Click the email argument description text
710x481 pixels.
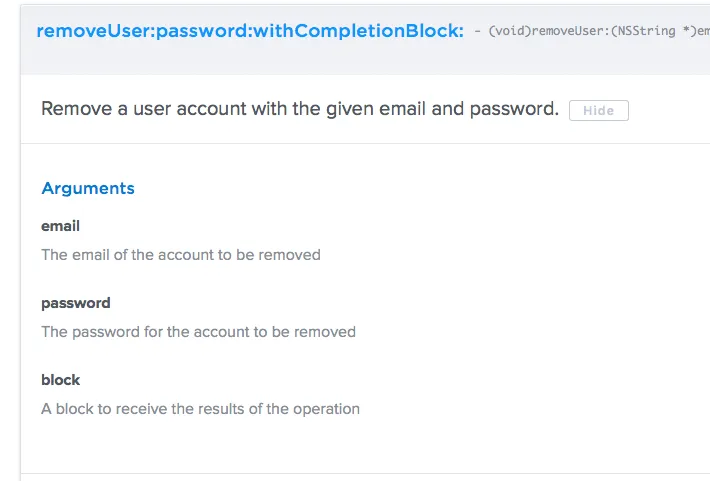click(x=180, y=255)
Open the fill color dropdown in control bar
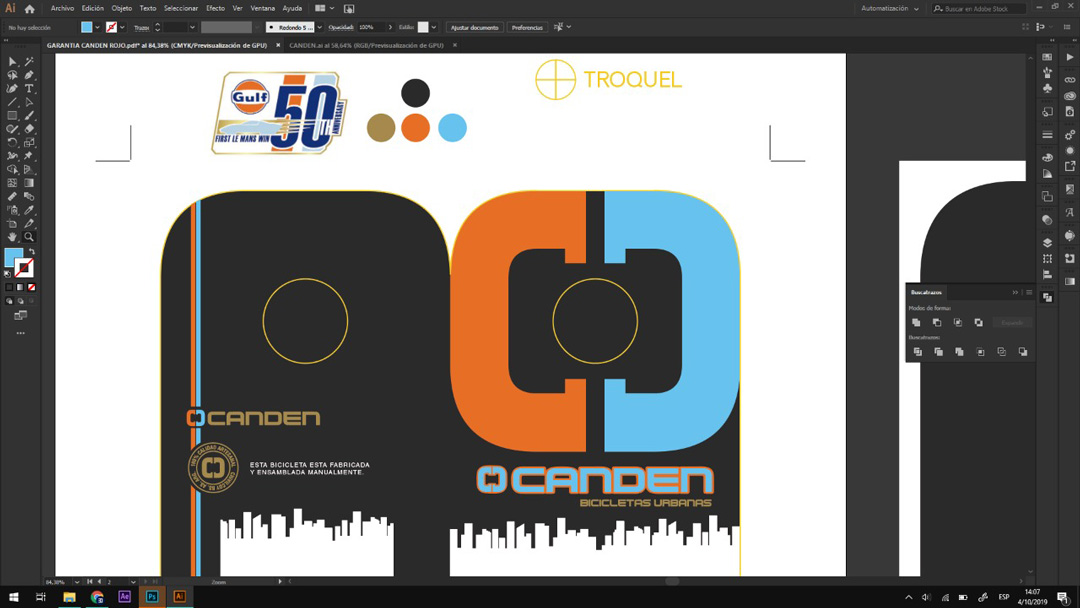 (97, 28)
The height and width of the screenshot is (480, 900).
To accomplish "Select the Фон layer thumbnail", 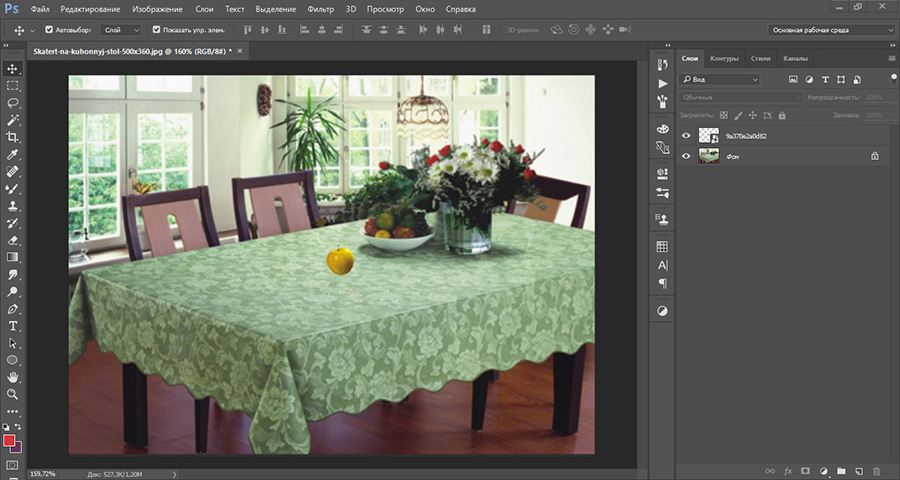I will pyautogui.click(x=709, y=155).
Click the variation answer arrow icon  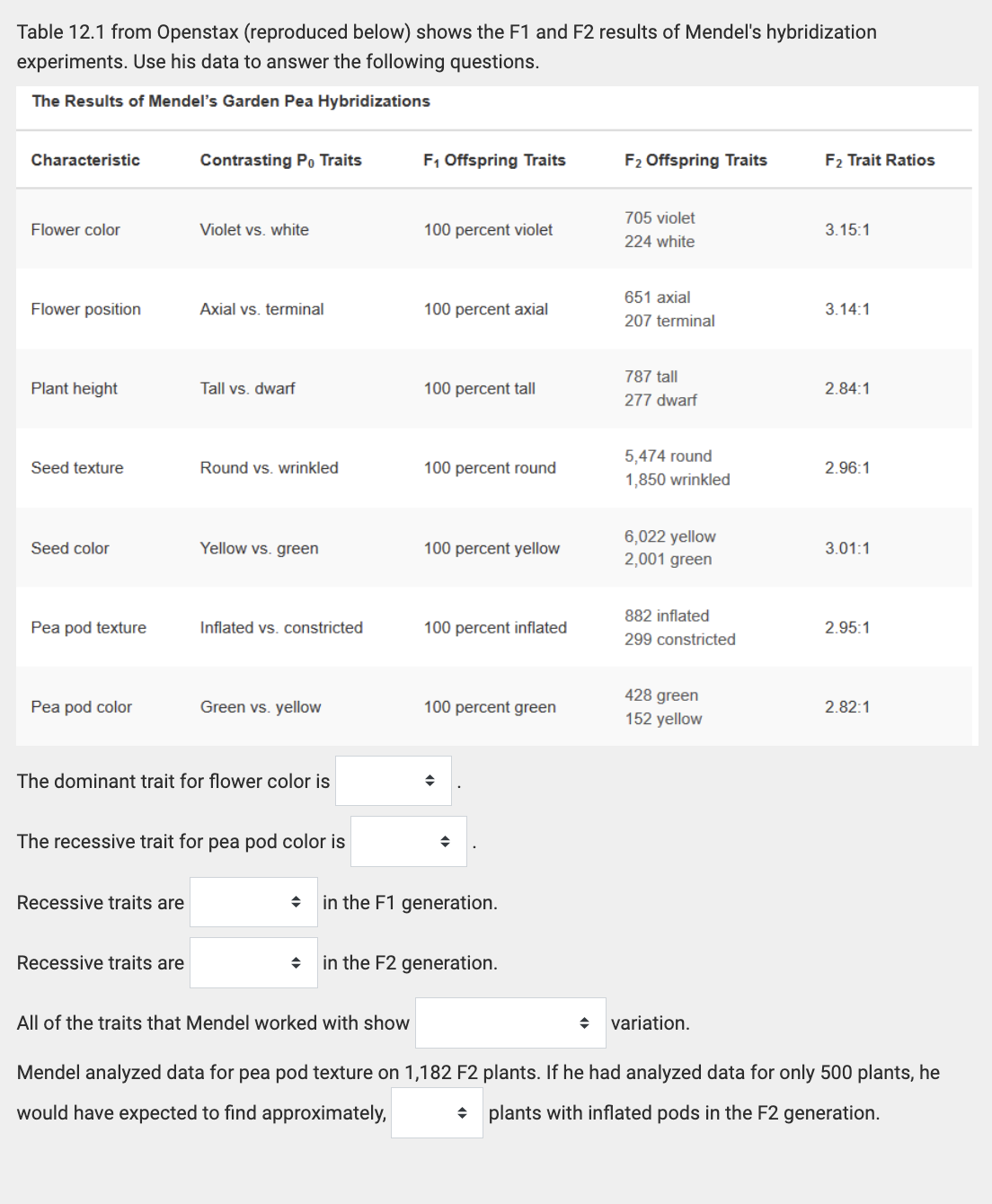585,1022
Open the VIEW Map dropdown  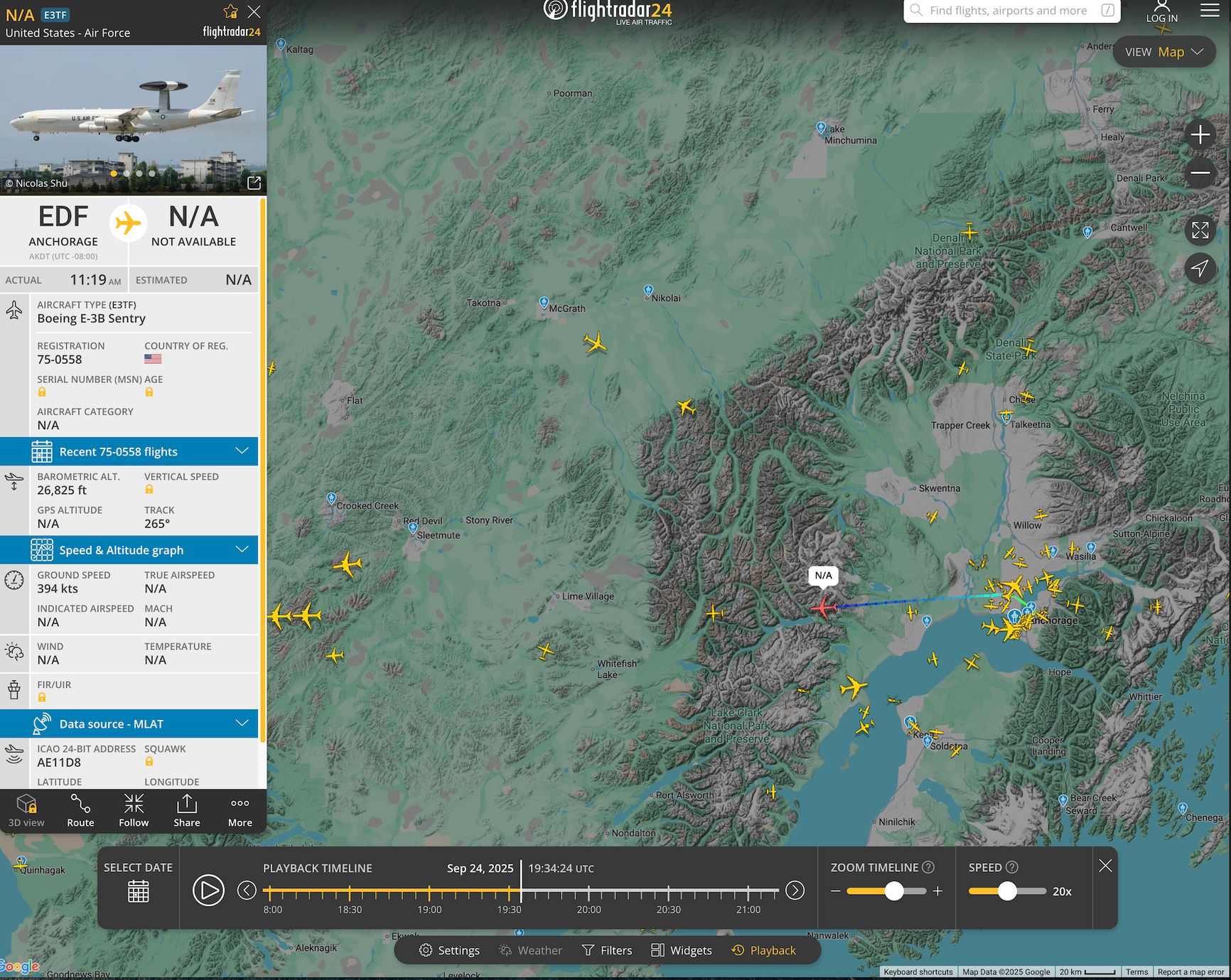click(1163, 52)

***

**Exercise brief**
Output must match the lines from the start of the records above through the line that contains "The height and", exactly and with every picture removed.

**Answer box**
Click the email argument description text
710x481 pixels.
click(x=180, y=255)
Open the fill color dropdown in control bar
 (97, 28)
The height and width of the screenshot is (480, 900).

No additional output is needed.